-------- Material for the task --------

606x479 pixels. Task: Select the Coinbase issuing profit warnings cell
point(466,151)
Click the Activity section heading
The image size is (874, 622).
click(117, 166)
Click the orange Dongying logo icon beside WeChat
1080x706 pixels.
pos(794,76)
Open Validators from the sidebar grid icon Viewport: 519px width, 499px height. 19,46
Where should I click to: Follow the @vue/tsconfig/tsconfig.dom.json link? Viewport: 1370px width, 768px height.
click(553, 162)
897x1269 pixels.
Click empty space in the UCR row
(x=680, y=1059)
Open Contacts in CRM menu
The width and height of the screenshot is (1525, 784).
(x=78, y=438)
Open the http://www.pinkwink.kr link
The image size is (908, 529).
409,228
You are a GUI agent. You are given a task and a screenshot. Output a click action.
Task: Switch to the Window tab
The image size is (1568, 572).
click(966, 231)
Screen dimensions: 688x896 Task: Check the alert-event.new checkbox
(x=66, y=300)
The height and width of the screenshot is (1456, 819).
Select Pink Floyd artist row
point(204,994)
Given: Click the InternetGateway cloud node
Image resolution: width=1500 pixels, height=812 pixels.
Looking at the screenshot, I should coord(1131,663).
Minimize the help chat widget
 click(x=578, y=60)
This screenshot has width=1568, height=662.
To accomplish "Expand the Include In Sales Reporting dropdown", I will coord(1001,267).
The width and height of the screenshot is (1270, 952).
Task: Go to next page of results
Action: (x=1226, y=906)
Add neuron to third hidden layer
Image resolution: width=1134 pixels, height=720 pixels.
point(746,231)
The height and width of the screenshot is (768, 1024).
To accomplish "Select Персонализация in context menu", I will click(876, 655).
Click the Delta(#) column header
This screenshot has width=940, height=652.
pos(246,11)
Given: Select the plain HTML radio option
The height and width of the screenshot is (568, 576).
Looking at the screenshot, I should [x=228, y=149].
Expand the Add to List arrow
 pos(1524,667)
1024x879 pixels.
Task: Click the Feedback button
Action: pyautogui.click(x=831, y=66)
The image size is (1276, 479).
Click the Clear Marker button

--------

● Work order: Set down nothing but the lines from the one containing "Click empty space in the UCR row" through the final line above, exactly as written.

● Expected answer:
Click empty space in the UCR row
(x=680, y=1059)
Open Contacts in CRM menu
The width and height of the screenshot is (1525, 784).
(x=78, y=438)
Open the http://www.pinkwink.kr link
The image size is (908, 529).
409,228
You are a GUI agent. You are given a task and a screenshot. Output a click action.
Task: Switch to the Window tab
The image size is (1568, 572).
click(966, 231)
Screen dimensions: 688x896 Task: Check the alert-event.new checkbox
(x=66, y=300)
The height and width of the screenshot is (1456, 819).
Select Pink Floyd artist row
point(204,994)
Given: Click the InternetGateway cloud node
Image resolution: width=1500 pixels, height=812 pixels.
Looking at the screenshot, I should coord(1131,663).
Minimize the help chat widget
 click(x=578, y=60)
This screenshot has width=1568, height=662.
To accomplish "Expand the Include In Sales Reporting dropdown", I will coord(1001,267).
The width and height of the screenshot is (1270, 952).
Task: Go to next page of results
Action: (x=1226, y=906)
Add neuron to third hidden layer
Image resolution: width=1134 pixels, height=720 pixels.
point(746,231)
The height and width of the screenshot is (768, 1024).
To accomplish "Select Персонализация in context menu", I will click(876, 655).
Click the Delta(#) column header
This screenshot has width=940, height=652.
pos(246,11)
Given: Select the plain HTML radio option
The height and width of the screenshot is (568, 576).
Looking at the screenshot, I should [x=228, y=149].
Expand the Add to List arrow
 pos(1524,667)
1024x879 pixels.
Task: Click the Feedback button
Action: pyautogui.click(x=831, y=66)
The image size is (1276, 479).
Click the Clear Marker button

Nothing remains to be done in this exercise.